Implementation

In [7]:
import numpy as np

def softmax(x, axis=-1):  # By default, last axis;
    exps = np.exp(x - np.max(x, axis, keepdims=True))
    return exps / np.sum(exps, axis=axis, keepdims=True)

# J = diag(s) − s sᵀ ; dL_dx = J ⋅ dL_dy
# dL_dx = J * dL_dy
# When i == j, derivative is the same as single class: s(1 - s)
# When i != j, derivative = -s_i * s_j. Why? Because of the quotient rule of differentiation.
# J -> if i == j: s_i - s_i² = s_i(1 - s_i); else: 0 - s_i * s_j

def dsoftmax(softmax_out, grad_out):
    s = softmax_out
    return s * (grad_out - np.sum(grad_out * s, axis=-1, keepdims=True))
    # dL_dx = s_i * (dL_dy - sum dL_dy * s_j)
    # Dot product is scalar
    # Each component of s gets scaled by the same factor. The length of that vector depends on how grad aligns with s.
    # s sᵀ is the outer product

class SelfAttention:
    def __init__(self, embed_dim):
        self.embed_dim = embed_dim
        # Weight matrices
        self.W_q = np.random.randn(embed_dim, embed_dim) * 0.1
        self.W_k = np.random.randn(embed_dim, embed_dim) * 0.1
        self.W_v = np.random.randn(embed_dim, embed_dim) * 0.1
        self.dW_q = np.zeros_like(self.W_q)
        self.dW_k = np.zeros_like(self.W_k)
        self.dW_v = np.zeros_like(self.W_v)

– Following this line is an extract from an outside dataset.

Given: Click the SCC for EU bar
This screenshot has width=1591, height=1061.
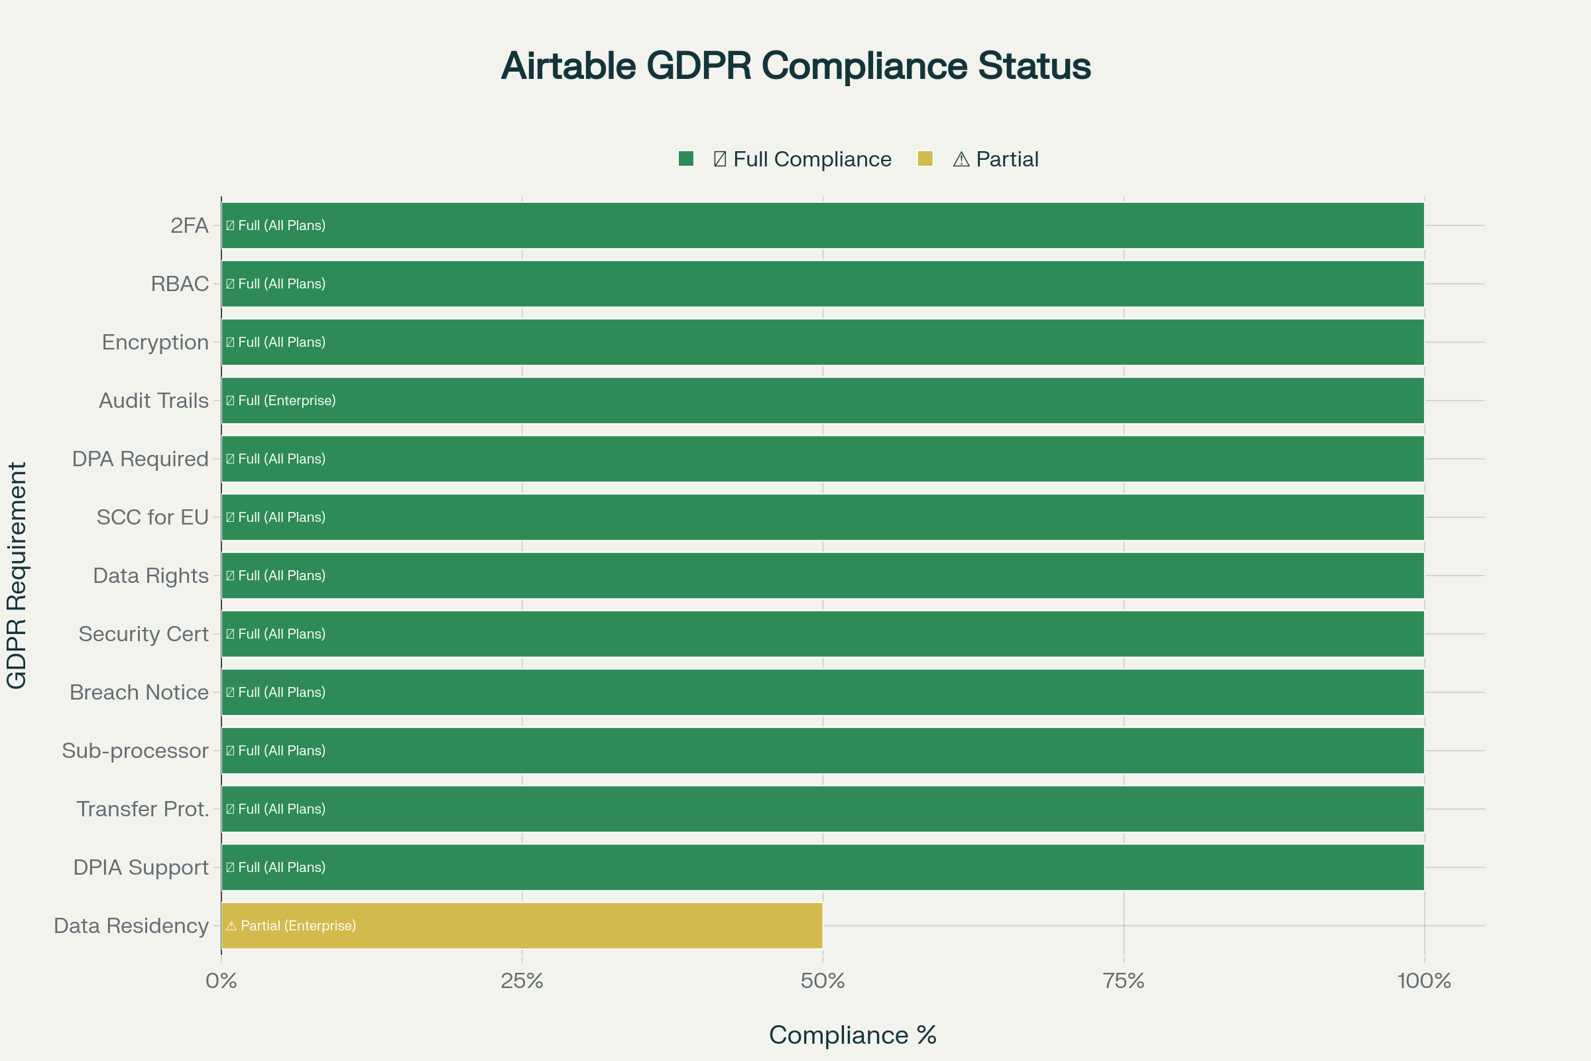Looking at the screenshot, I should pyautogui.click(x=823, y=517).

    def forward(self, x):  # x has shape (seq_len, embed_dim)
        self.x = x
        self.Q = x @ self.W_q  # Same shape as x
        self.K = x @ self.W_k
        self.V = x @ self.W_v
        scores = self.Q @ self.K.T / np.sqrt(self.embed_dim)  # Shape: (seq_len, seq_len), how much attention token i should pay to token j
        # Divide by sqrt(embed_dim) for scaling to stabilize gradients
        self.scale = np.sqrt(self.embed_dim)
        self.weights = softmax(scores, axis=1)
        output = self.weights @ self.V  # (seq_len, embed_dim), same shape as x
        return output

    def backward(self, d_out):
        T, D = self.x.shape  # (seq_len, embed_dim)
        d_weights = d_out @ self.V.T  # (seq_len, seq_len)
        dV = self.weights.T @ d_out
        dscores = dsoftmax(self.weights, d_weights) / self.scale  # As per dsoftmax function
        dQ = dscores @ self.K  # shape (T, D)
        dK = dscores.T @ self.Q  # shape (T, D)
        self.dW_q += self.x.T @ dQ
        self.dW_k += self.x.T @ dK
        self.dW_v += self.x.T @ dV
        dx_q = dQ @ self.W_q.T
        dx_k = dK @ self.W_k.T
        dx_v = dV @ self.W_v.T
        dx = dx_q + dx_k + dx_v
        return dx

    def zero_grad(self):
        self.dW_q.fill(0)
        self.dW_k.fill(0)
        self.dW_v.fill(0)


Testing Gradient flow

In [8]:
np.random.seed(0)
x = np.random.randn(4, 8)
attn = SelfAttention(embed_dim=8)

for epoch in range(100):
    out = attn.forward(x)
    loss = np.sum(out)  # dummy loss
    dout = np.ones_like(out)

    attn.zero_grad()
    dx = attn.backward(dout)

    # SGD
    attn.W_q -= 0.01 * attn.dW_q
    attn.W_k -= 0.01 * attn.dW_k
    attn.W_v -= 0.01 * attn.dW_v

    if epoch % 10 == 0:
        print(f"Epoch {epoch} | Loss: {loss:.4f}")


Epoch 0 | Loss: -1.3954
Epoch 10 | Loss: -41.1197
Epoch 20 | Loss: -156.6300
Epoch 30 | Loss: -347.9961
Epoch 40 | Loss: -535.4889
Epoch 50 | Loss: -722.7095
Epoch 60 | Loss: -909.8796
Epoch 70 | Loss: -1097.0331
Epoch 80 | Loss: -1284.1794
Epoch 90 | Loss: -1471.3220